Wednesday Wisdom
“I can achieve my wildest creative dreams going slow and resting often.” ~ @sabinethegem
Morning Musings
Earlier this year—while helping me care for Violet during a week of solo parenting—my sister introduced her to the phrase “doing the most,” as she was, in fact, doing the most during dinner at Chili’s (as toddlers are wont to do).
Fast forward to several months later and yet another week of solo parenting and well, let’s just say the apple doesn’t fall far from the tree. Hi, it’s me. I’m the tree. 🌲
Fresh off a lovely week in St. Lucia with Jeff to celebrate our 10-year wedding anniversary, I started the week with the most ambitious to-do list, as I’m wont to do:
three meetings
grocery run
laundry
interview for a story
book coaching session
make dinner before daycare pickup/swim lessons
put together clothes Violet’s outgrown for a couple of moms in the local Facebook group
daycare pickup/swim lessons
eat dinner
bathtime
bedtime routine
go through the 1k+ emails in my inbox & 50+ text messages I missed while I was mostly offline last week
write this newsletter
order cupcakes for Violet’s birthday
book Christmas flights
And, as the Universe would have it, absolutely NOTHING went according to plan. I thought I could multitask while making dinner and pack our swim bag, respond to emails and write this newsletter. If Morgan Freeman were narrating this scene in my biopic, he would say, “She would soon find out that she could not.”

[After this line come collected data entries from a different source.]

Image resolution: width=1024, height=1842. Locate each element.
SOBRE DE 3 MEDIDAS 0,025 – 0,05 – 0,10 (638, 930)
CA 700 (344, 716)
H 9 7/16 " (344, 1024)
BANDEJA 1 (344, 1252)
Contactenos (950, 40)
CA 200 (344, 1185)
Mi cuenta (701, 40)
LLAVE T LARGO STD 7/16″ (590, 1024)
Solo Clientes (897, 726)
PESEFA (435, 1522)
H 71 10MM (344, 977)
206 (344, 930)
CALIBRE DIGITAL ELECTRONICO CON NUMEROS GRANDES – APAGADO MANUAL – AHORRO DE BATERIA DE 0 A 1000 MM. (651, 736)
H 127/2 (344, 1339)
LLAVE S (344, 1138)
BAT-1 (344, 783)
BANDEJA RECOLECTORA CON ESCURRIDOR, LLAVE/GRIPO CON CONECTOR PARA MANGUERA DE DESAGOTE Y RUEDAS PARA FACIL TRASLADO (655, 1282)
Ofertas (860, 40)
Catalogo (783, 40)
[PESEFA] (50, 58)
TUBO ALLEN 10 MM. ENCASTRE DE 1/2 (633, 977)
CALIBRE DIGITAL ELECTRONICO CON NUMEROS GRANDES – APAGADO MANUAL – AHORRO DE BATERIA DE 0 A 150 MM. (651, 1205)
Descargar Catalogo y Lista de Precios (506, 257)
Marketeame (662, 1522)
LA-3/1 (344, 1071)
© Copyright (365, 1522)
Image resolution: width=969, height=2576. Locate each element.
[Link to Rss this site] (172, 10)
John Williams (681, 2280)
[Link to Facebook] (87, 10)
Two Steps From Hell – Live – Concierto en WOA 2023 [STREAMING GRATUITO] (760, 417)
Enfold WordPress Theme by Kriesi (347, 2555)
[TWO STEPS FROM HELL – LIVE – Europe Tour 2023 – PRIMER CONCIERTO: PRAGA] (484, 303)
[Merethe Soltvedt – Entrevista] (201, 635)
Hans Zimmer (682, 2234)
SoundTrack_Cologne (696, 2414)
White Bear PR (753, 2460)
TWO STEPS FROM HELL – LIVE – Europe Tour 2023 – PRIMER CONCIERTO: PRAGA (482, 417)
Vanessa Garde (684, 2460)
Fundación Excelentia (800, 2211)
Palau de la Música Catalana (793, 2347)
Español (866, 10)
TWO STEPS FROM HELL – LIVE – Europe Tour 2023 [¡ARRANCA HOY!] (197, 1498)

You know that meme that says “She believed she could, but she was really tired, so she didn’t”? That was me, except I believed I could, but I was overwhelmed and I tried really hard, but alas, I was defeated.
Let’s start with dinner shall we? (Note: the emails remain unread and I’m writing this at 11:39 pm, approximately 90 minutes after Violet finally went to sleep and I revenge bedtime procrastinated/doomscrolled for 20 minutes on Twitter before finally showering). Anywho, I was absentmindedly dumping the rigatoni in the pot, somehow missed the pot and the first handful or so of noodles fell on the floor.
Then, I remembered I forgot to salt the water, so I grabbed the little thingie with the kosher salt that Jeff swears by and a HUGE clump fell into the water. I thought it would be okay, but that was the saltiest water I’d ever tasted and it was not okay.
I abandoned ship and decided I’d figure out a Plan B for dinner on the way to pickup. Then I got in the garage and my key fob was being wonky, rendering me pseduo-stranded for five minutes.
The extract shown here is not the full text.